Rashad tensed, dark lashes sweeping down to screen his expression. ‘It was Ferah’s favourite.’

‘Oh…’ Polly gasped as if he had punched her and deprived her lungs of breath, and in a way that was exactly what he had done. He didn’t like seeing her wearing his first wife’s much-loved jewellery? What was she supposed to take from that admission?

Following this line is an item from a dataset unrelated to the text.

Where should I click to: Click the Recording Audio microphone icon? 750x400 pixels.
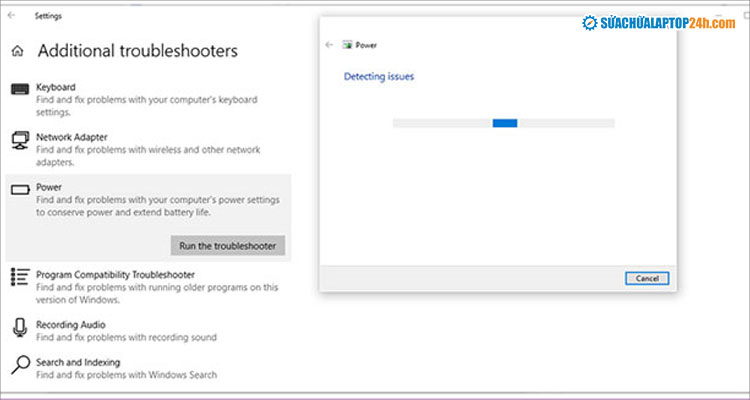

‘It awakens unfortunate memories,’ Rashad declared abruptly.

He had loved his first wife and clearly he couldn’t bear any reminder of her, Polly assumed, thoroughly discomfited by that awareness. ‘I’m your wife now,’ she reminded him flatly, wishing that that timely reminder didn’t sound quite so childish.

‘I’m well aware of that,’ Rashad said drily.

‘And maybe I don’t brush up as nicely as Ferah did in the ambers but you’ve just made me want to wear them every darned day!’ Polly admitted in a helplessly aggressive tone. ‘After all, she is gone and I’m here and I have feelings too!’

‘This is a crazy conversation.’ A questioning black brow elevated, doubtless urging her to think more carefully about what she was saying.

But Polly had had enough and she didn’t feel like pretending or indeed lying to save face. ‘No, I’m a possessive woman. Either you’re mine or you’re still hers!’ Polly fired at him in angry challenge.

‘Ferah is my past as you are my present and my future,’ Rashad countered in exasperation.

Polly’s violet eyes widened and glittered and she planted her hand truculently on one slender jutting hip. ‘But your past is raining on my present so I’m not getting a fair deal,’ she told him accusingly.

Rashad groaned out loud, frustration gripping him. ‘What am I supposed to do about that? I cannot help my past. I cannot forget my memories—’

‘No…’ Polly conceded. ‘But you could share them.’

‘Share them?’ Rashad exclaimed, an expression of appalled fascination stamping his lean, darkly handsome face. ‘What man would do that?’

‘A man who wants a normal relationship with his wife. If your memories are coming between us, you need to share them,’ Polly told him abruptly, for in actuality she was none too sure of the worth of what she was proposing. After all, she didn’t really want to think about Ferah. She preferred to forget that his first wife had ever existed, which was probably distinctly mean and ungenerous of her. Would it be worse for her to have Ferah fleshed out as a person? Ferah, the woman he had loved who must have loved him too?

‘My memories are not coming between us,’ Rashad assured her with brooding ferocity. ‘And I prefer to keep my memories to myself—’

‘Oh, tell me something I don’t already know,’ Polly scoffed in a helpless rush of bitterness. ‘It’s like when you were made someone locked you up internally and threw away the key!’